I know I thought about Leonard Cohen that morning: We are so lightly here, he said. He meant that our time on earth is fragile, brief – so easily swept away. Yet within that lightness lies the paradox of being human: though we are temporary, our capacity to love makes our brief stay luminous. That while our presence is fleeting, the love we give and receive endures beyond it.
I hoped then, with all my heart, for that to be true. And now I know that it is.
I looked at that photo often in the days and weeks after her death. It became a kind of tether, holding me close to the moment when love and loss converged in my hands. It was love – made visible. A fragile gesture frozen in time. The whole story of being human in one digital download. The warmth of skin against skin. The last language we spoke when words failed. The silent promise that she wouldn’t leave this world alone.
It’s been 2,192 days since I last saw her. I still wear her sweaters and socks, still sip tea from her delicate china cups. Sometimes I wear her family ring. And her bracelet – I’ve never taken it off, not once in all these nearly seven years.
These things have become so precious to me. Touchstones, infused with her presence. Reminders that love lingers – even in the ordinary things we hold – long after the person we loved has gone. Love made tangible. Grief made bearable. The personification of the human need to hold on, even as we spend a lifetime learning to let go.
But even these material bridges between worlds – between the living and the gone – can’t replace what I miss the most. While sweaters and jewelry and teacups and photographs have held me together when I’ve needed them over the years, they can’t replace the sense of home she was to me.
We are creatures of belonging. And the ache for home lives in all of us. When she died, that ache swelled until it felt like it might split me open. Since then, nothing about the concept of home has felt the same. And I know it won’t again.
For the little girl inside me, home will always be bound to the memory of her. And that child will probably always ache for what is lost – the version of the story where she still believed that home was wherever her mother was.

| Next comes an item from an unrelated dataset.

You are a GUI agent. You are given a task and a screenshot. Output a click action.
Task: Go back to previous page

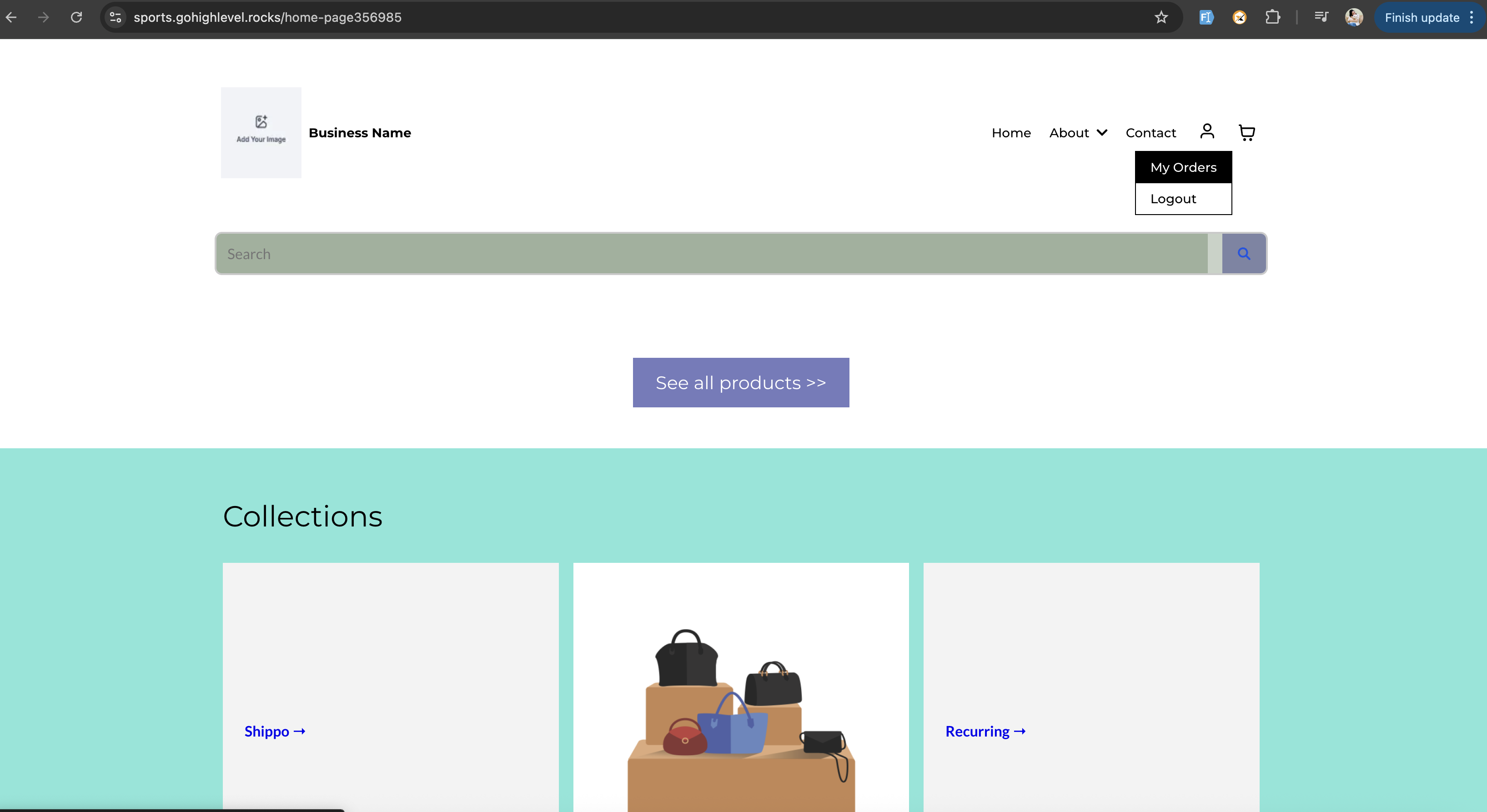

I’ve come to see that this particular grief is sort of a lifelong conversation between the child who cannot let go and the adult who must. The tension of the opposites. The pull between holding on and releasing. Between longing for what once was and building something new from what endures.
It seems to be within that very tension that something unexpected reveals itself: even at its sharpest edge, grief carries a kind of guidance. The ache itself becomes a compass – always pointing me back to love.